Based on the prices reported by the EU MMO for 19th February, gross returns remain around 37c/l, not far off where they have been through December and January.  This represents a milk price equivalent of 32c/l + VAT (33.7c/l incl VAT), which is around 2.5c/l more than is currently paid by co-ops (January milk price).

We therefore believe there is scope for further increases, in order to reach 33c/l before peak.

Based on: EU MMO data

EU 2016 output up by only 0.4%

The figures for the full year 2016 are only just out, and the EU will have produced only 0.4% more than in 2015.

Looking at the April to December figure, this is down by 1.7% as the downward trend started in earnest from May 2016.

Milk processing in 2016 saw an increase in all the main product categories, although for the April to December period, all products bar fermented milk decreased significantly, while cheese maintained itself (see graph below).

Source: EU MMO

Tough decisions time for Dutch dairy farmers

Dutch farmers are being faced this year with an obligation to either acquire more land, or cull cows to reduce stocking density.  A new ruling, coming into play from 1st March, will require farmers to reduce overall phosphates output by 4,000t.
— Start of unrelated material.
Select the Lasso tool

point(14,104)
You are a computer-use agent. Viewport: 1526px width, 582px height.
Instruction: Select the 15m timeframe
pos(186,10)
This is estimated to be equivalent to a reduction in the national herd of 100,000 cows (in tranches).  However, farmers can also fulfil their phosphates reduction obligations by reducing their stocking rate (acquiring more land).
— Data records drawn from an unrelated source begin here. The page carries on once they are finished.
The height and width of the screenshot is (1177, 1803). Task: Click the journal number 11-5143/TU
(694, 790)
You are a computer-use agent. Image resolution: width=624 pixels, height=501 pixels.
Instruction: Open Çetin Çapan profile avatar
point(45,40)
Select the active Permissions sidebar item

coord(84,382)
Land prices are very high: as much as €80,000 per hectare, according to one 2016 estimate. So for the majority of farmers, this is expected to be about reducing the number of animals by a reference number, based on the size of their herd in July 2015.  We understand they will be incentivised to do this, with a €1200/cow level to be paid on the first 10,000 in the first of three tranches, and a falling level thereafter.  We gather the first phase has been oversubscribed.  The reduction is over 10 months, with a target for each 2 month period within that, based on the number of cattle on the farm on Oct 1 2016.  Farmers who fail to meet their targets within the plan will be fined €240 per livestock unit per month.  Evidence of disposal of the cows (by slaughter or export to other countries) will be required.

This can only result in a significant reduction in milk volumes – in 2016, Dutch milk production was up 7.5% on 2015, and it was up 1% in January 17 versus January 16.  The lower 2017 Dutch output will add to the EU overall slowdown in sustaining the trend of supply deficit for some months yet.